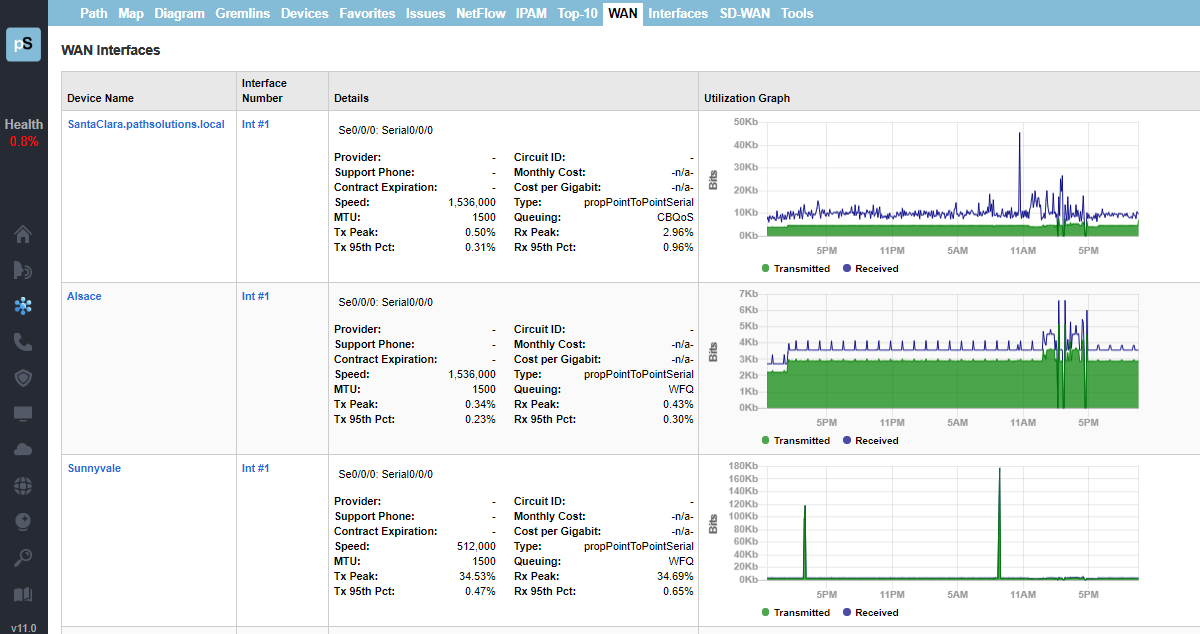Image resolution: width=1200 pixels, height=634 pixels.
Task: Click the monitor icon in sidebar
Action: [x=23, y=414]
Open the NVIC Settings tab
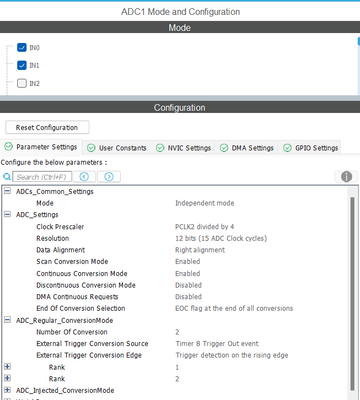This screenshot has width=360, height=400. click(184, 148)
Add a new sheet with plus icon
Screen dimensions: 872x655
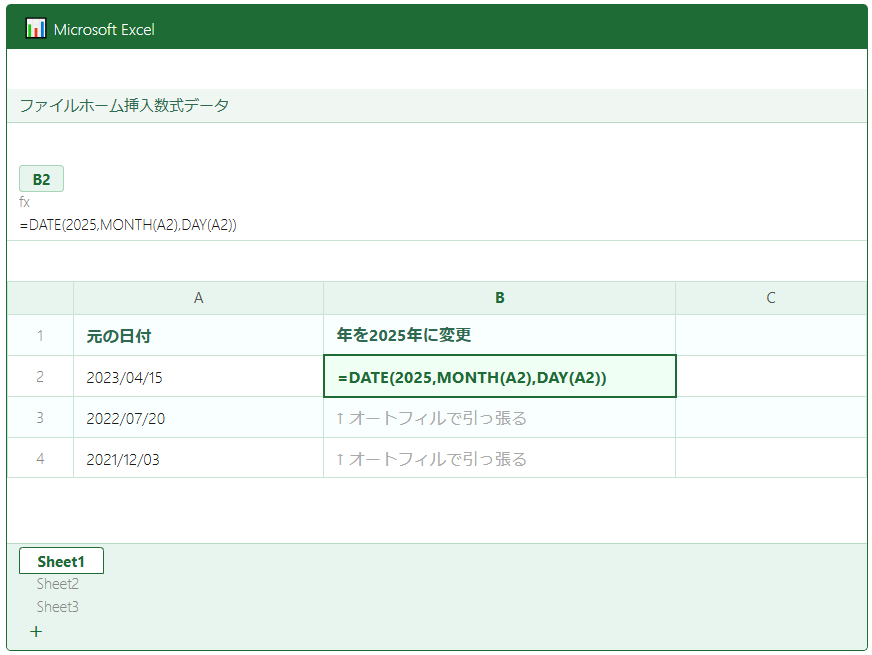pyautogui.click(x=36, y=631)
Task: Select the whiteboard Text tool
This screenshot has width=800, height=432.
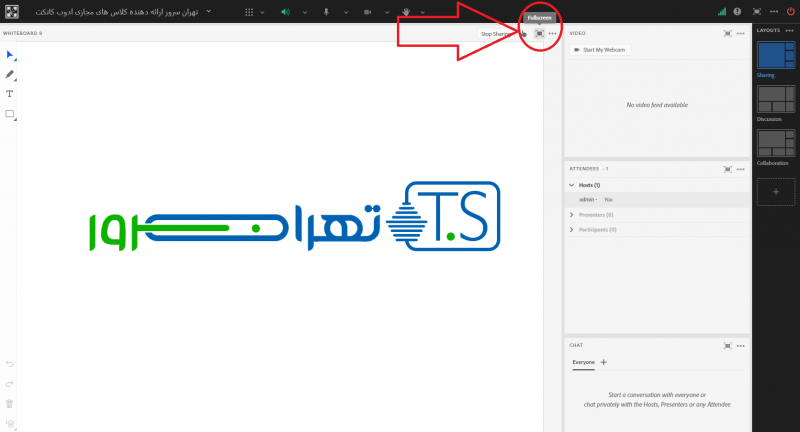Action: point(10,93)
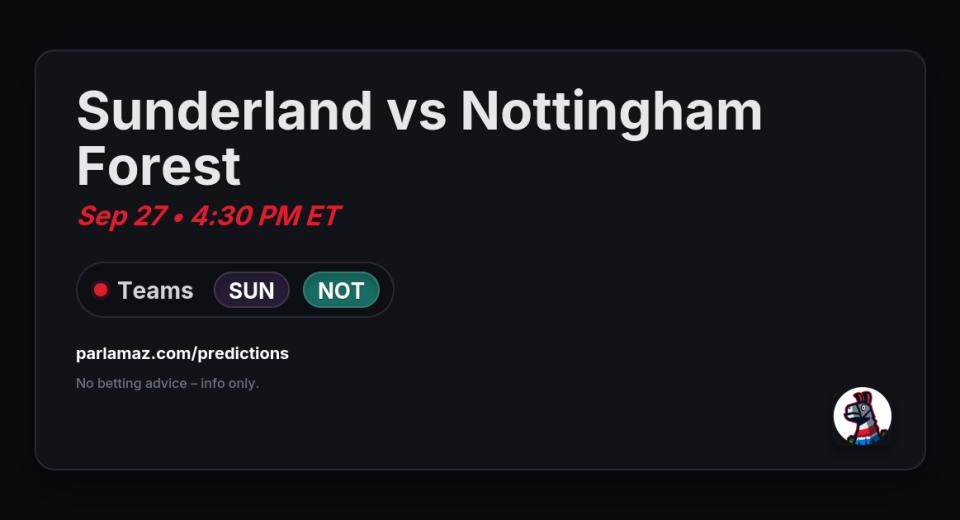960x520 pixels.
Task: Click the llama mascot logo
Action: pos(862,416)
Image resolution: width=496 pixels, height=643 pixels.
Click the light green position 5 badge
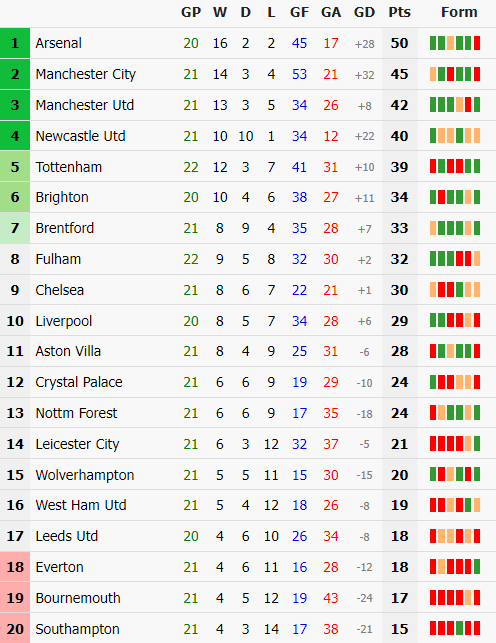[15, 166]
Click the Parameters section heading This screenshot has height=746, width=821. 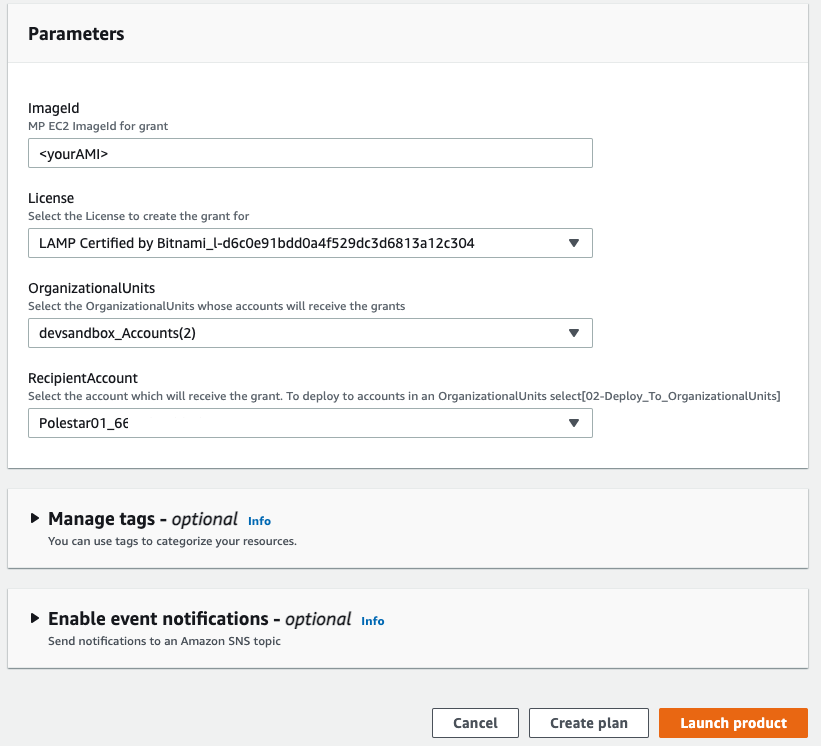coord(76,33)
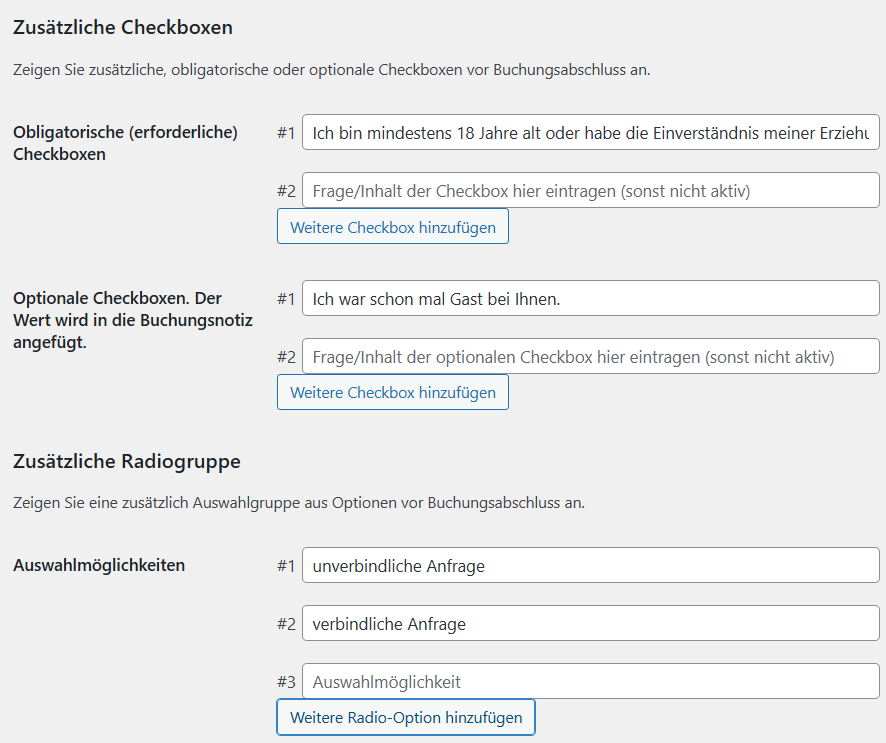Select the 'unverbindliche Anfrage' option field
The width and height of the screenshot is (886, 743).
coord(590,566)
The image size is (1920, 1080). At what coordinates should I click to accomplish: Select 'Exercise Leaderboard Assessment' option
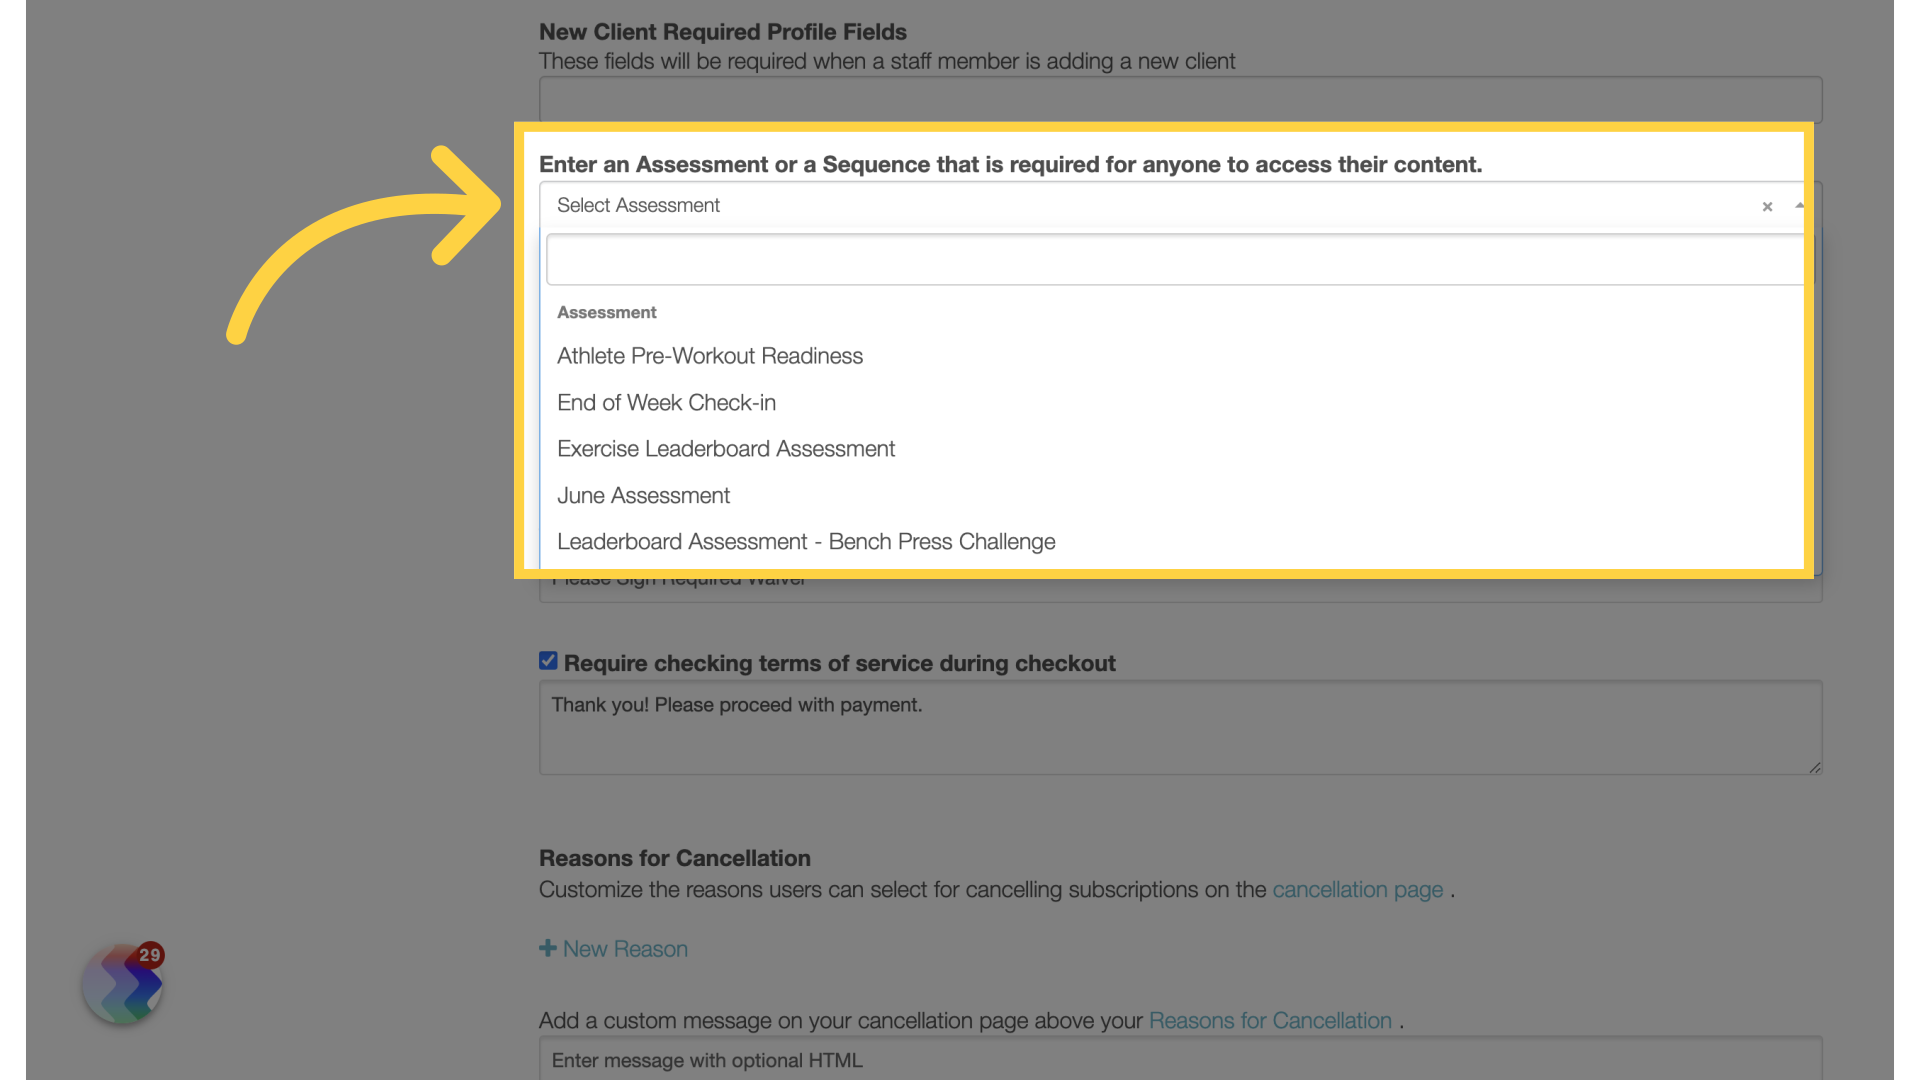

----

• **EXERCISE DIRECTIONS**
Please return the material above only from the line that holds "Open the NVIC Settings tab" through the line that holds "Task: Select the whiteboard Text tool", exactly as it stands, ends included and pictures omitted.

• **WRITTEN RESPONSE**
Open the NVIC Settings tab
This screenshot has width=360, height=400. click(184, 148)
Add a new sheet with plus icon
Screen dimensions: 872x655
pyautogui.click(x=36, y=631)
Task: Select the whiteboard Text tool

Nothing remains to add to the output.